אם לא תעשן היום, תהיה בריא יותר מחר


----------



## Tamar

*If you wouldn't - the rule is: there is no "would" or "will" after if. It is supposed to be: if you hadn't smoked, you would have been healthier. 
If + would / will is incorrect.
That conditional means that you can't turn back time, the action or situation is irreversible. A "lost case". 
(If my explantion is not clear than let me know, I'll try again).

If we wanted the conditional to be a "general truth" it would the last form, both verbs at present tense: if you don't smoke, you are healthier. 

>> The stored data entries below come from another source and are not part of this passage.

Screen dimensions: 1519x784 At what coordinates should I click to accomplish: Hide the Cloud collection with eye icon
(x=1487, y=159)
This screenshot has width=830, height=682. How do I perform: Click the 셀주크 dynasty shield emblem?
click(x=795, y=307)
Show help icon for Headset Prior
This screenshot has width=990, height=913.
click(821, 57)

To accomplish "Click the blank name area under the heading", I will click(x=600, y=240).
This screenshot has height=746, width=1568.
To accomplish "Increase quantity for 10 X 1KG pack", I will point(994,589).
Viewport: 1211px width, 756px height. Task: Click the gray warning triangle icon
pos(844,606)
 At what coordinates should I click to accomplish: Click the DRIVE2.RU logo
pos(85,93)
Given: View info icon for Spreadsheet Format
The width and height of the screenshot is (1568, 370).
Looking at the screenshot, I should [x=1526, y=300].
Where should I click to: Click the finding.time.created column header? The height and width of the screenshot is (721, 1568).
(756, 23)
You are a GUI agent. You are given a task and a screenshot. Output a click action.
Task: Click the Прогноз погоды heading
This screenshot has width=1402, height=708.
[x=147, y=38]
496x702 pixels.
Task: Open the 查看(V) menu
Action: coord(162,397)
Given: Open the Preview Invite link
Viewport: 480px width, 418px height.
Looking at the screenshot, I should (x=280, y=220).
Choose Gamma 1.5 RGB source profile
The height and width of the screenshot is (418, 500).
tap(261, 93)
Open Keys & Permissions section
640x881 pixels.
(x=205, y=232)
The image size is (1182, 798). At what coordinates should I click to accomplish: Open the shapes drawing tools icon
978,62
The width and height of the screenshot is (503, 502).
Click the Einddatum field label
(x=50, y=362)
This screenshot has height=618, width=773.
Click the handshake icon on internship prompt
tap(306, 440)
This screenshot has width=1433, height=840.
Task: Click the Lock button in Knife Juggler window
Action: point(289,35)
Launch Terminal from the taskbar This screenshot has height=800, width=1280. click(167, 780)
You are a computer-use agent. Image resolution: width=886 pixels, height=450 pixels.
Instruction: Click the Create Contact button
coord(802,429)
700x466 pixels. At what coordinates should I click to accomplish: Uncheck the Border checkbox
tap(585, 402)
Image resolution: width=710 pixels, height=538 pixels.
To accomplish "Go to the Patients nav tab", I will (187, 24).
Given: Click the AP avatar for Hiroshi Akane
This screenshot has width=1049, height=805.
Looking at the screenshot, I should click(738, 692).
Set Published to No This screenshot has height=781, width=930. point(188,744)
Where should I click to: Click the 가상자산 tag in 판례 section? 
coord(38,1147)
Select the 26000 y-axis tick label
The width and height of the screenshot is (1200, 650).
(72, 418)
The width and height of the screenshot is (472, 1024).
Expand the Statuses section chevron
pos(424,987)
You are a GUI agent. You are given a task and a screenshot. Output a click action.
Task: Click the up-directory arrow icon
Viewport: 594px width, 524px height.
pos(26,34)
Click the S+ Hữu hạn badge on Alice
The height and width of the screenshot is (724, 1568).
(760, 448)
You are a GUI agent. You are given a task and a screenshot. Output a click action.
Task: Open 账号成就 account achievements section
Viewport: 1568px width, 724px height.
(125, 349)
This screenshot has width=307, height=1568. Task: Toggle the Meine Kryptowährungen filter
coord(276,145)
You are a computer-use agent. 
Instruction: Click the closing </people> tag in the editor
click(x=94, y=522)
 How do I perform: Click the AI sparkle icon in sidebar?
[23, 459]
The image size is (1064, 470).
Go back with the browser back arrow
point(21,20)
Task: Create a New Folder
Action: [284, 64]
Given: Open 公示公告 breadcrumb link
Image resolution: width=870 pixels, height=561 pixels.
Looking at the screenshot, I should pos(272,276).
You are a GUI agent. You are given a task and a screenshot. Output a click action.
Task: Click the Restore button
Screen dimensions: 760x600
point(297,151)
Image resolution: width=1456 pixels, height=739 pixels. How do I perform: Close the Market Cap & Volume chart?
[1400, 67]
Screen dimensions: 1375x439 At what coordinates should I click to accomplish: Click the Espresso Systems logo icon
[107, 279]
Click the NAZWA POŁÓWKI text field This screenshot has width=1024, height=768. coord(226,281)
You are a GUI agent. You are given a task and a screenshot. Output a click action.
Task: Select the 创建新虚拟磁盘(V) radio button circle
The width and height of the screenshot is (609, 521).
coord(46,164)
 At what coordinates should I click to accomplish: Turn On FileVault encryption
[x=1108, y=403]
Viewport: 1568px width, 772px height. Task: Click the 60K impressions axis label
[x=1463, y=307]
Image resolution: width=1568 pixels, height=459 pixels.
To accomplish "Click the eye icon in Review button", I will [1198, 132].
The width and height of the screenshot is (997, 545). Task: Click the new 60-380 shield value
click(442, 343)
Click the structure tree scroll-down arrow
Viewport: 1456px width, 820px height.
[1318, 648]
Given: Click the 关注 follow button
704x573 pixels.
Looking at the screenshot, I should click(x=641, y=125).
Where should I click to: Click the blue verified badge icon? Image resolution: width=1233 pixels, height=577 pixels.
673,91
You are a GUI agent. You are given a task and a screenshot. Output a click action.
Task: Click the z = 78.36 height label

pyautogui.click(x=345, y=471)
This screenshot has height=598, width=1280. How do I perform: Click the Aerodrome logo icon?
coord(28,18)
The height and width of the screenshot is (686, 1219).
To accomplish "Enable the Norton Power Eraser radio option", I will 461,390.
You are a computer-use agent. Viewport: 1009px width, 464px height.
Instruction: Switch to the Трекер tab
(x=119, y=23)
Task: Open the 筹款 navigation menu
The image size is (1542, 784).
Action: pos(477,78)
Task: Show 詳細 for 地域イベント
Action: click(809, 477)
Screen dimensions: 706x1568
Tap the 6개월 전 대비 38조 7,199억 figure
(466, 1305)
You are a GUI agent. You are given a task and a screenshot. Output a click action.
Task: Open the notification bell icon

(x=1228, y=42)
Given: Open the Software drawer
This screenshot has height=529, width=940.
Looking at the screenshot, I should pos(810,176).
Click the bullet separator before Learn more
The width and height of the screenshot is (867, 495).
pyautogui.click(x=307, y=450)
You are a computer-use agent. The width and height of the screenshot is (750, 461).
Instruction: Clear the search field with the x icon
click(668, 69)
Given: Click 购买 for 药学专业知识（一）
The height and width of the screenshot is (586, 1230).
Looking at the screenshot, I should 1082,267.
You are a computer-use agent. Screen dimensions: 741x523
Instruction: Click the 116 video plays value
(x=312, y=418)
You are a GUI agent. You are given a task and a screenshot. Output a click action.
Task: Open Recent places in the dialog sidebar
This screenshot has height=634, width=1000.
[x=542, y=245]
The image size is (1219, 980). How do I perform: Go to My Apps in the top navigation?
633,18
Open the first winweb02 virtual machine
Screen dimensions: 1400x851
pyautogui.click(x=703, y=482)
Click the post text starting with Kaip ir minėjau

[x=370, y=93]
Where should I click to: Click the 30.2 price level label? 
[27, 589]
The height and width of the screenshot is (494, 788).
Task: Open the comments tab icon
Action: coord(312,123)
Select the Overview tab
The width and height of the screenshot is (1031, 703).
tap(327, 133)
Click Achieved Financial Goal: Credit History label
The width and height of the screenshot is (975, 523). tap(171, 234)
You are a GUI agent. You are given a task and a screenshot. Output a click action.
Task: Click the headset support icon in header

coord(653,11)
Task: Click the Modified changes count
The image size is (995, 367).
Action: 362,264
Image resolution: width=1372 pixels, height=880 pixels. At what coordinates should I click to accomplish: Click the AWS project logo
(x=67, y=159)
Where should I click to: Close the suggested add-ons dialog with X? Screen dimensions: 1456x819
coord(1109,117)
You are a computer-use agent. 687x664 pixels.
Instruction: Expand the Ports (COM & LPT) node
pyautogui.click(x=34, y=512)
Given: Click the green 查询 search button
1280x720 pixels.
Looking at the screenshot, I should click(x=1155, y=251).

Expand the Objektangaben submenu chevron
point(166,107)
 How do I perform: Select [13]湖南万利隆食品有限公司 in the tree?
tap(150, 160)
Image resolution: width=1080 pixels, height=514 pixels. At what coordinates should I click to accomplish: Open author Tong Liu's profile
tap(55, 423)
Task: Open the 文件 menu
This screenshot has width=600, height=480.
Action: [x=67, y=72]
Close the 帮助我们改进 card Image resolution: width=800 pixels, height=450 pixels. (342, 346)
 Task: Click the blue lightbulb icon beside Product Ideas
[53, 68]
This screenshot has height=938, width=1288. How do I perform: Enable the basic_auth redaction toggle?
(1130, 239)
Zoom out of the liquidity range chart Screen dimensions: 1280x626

I do agree with how you guys translated it into Hebrew


----------



## Ouizer

I.E.: If you wouldn't smoke, you would be healthier.

How about:

לולא עישנת, היית יותר בריא​


----------



## Ouizer

sorry......

היית בריא יותר

sounds better


----------



## cfu507

Ouizer said:


> I.E.: If you wouldn't smoke, you would be healthier.
> 
> How about:
> 
> 
> לולא עישנת, היית יותר בריא​


 
This would be:
If you hadn't smoked, you would have been healthier.


----------



## cfu507

Tamar said:


> *If you wouldn't - the rule is: there is no "would" or "will" after if. It is supposed to be: if you hadn't smoked, you would have been healthier.
> If + would / will is incorrect.
> That conditional means that you can't turn back time, the action or situation is irreversible. A "lost case".
> (If my explantion is not clear than let me know, I'll try again).


 
Hi Tamar,
I know those rules too, and that's why I coudn't recognize what is the tense in the original sentence
_If you wouldn't smoke, you would be healthier. _
However, it seems that in some cases you can use would and will in if clause, but I still don't completely understand in which cases.
For example, look at this thread, and there are more in the English forum.


----------



## Ouizer

This would be:
If you hadn't smoked, you would have been healthier. 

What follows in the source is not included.